While I agree with handing out $100-200 million for local/regional planning and for some limited station upgrades, I do think that more of the funding should have been shot to full projects. I'm not going to disagree with the long-term project of Chicago-Minneapolis (the new Governor out there in WI is being a dolt).

That said, LA-LV should be a damn high priority. As I think has been discussed, you've got heavy traffic on a freeway in the desert. There's demand on that line, and I'll be a monkey's uncle if you couldn't find casinos interested in running promotions with attached, private cars they staff themselves. The Desert Xpress project ought to be a hint here that there's money to be had. The "feeder lines" to the NEC (Empire Service and Keystone Service in particular) are also good focuses for funding (Albany-NYC is a highly-used line, and service on the Harrisburg-NYC line has apparently been running off the charts).


----------



## gswager (Dec 7, 2010)

Passenger train at 110 mph is a no match to freight at 50-60 mph on either single or double tracks. It would be better to use dedicated line for passenger trains.


----------



## George Harris (Dec 8, 2010)

Ben said:


> Also, the Chicago-Florida CSX route is in excellent shape, just needs some additional capacity, which shouldn't be more than $500 million.


As to track condition, this is true. However, as to alignment, it leaves a lot to be desired. At the best, the Chicago to Jacksonville was right at 24 hours due to the multitudinous curves, and that with very short and infrequent stops. Many of these curves are not good for the speeds now that they were in teh 1950's.


----------



## MattW (Dec 8, 2010)

Even if the curves were superelevated to the maximum of three inches?


----------



## George Harris (Dec 8, 2010)

MattW said:


> Even if the curves were superelevated to the maximum of three inches?


The maximum where you are carrying piggyback or double stacks is usually 4 inches. In the past there were a lot of curves on railroads with 5 and 6 inches superelevation. But, for the most part cars were with the "Plate B" or "Plate C" outlines, which means no more than 15'-1" or 15'-6" high. The top of the top container on a double stack car is 20 feet above the rail.

Passenger only lines, including many transit lines go up to 6 inches superelevation. Some systems will go as high as 180 mm which is right at 7 inches.

Do you mean unbalance? That is the difference between the superelevation that it wuold take to exactly balance the centrifugal force at the speed limit and the actual superelevation in track? If so, that value *is* 3 inches, although with FRA approval up to 4 inches may be allowed. In general 3 inches, which is equivalent to 0.05 g lateral acceleration, is regarded as a reasonable comfort limit for trains since people are not strapped into or otherwise stuck in their seats so they can be and frequently are up and about while the train is moving.

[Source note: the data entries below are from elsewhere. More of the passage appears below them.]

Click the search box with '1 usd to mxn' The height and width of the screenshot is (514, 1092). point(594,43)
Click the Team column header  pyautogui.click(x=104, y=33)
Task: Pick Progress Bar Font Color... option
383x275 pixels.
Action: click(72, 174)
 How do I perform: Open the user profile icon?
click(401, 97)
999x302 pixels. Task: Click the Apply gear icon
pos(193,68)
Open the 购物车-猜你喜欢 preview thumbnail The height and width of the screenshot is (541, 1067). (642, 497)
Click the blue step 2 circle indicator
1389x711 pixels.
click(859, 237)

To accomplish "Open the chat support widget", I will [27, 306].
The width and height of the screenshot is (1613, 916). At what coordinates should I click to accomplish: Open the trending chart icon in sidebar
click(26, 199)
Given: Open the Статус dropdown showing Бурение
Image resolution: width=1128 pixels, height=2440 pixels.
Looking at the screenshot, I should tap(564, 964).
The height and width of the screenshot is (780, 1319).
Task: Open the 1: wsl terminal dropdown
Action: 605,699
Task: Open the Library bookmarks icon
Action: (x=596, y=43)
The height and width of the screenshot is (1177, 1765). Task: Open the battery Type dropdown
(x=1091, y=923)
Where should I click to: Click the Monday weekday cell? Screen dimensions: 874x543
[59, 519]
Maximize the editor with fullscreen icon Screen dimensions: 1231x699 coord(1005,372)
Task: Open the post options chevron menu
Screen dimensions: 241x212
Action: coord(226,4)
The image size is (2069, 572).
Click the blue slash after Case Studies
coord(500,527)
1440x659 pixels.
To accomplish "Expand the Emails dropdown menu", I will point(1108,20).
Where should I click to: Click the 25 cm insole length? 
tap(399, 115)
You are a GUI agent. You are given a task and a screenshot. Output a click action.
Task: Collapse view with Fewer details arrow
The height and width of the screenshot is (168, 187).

So, for the 3 to 4 inch range of actual superelevation that is commonly used on this line, the passenger speeds will be about what they are now.


----------



## MrFSS (Dec 8, 2010)

George Harris said:


> MattW said:
> 
> 
> > Even if the curves were superelevated to the maximum of three inches?
> ...


Remind me never to play Railroad Trivial Pursuit with you.


----------



## George Harris (Dec 10, 2010)

MrFSS said:


> Remind me never to play Railroad Trivial Pursuit with you.


Dealing with this sort of stuff is part of what I do for a living.


----------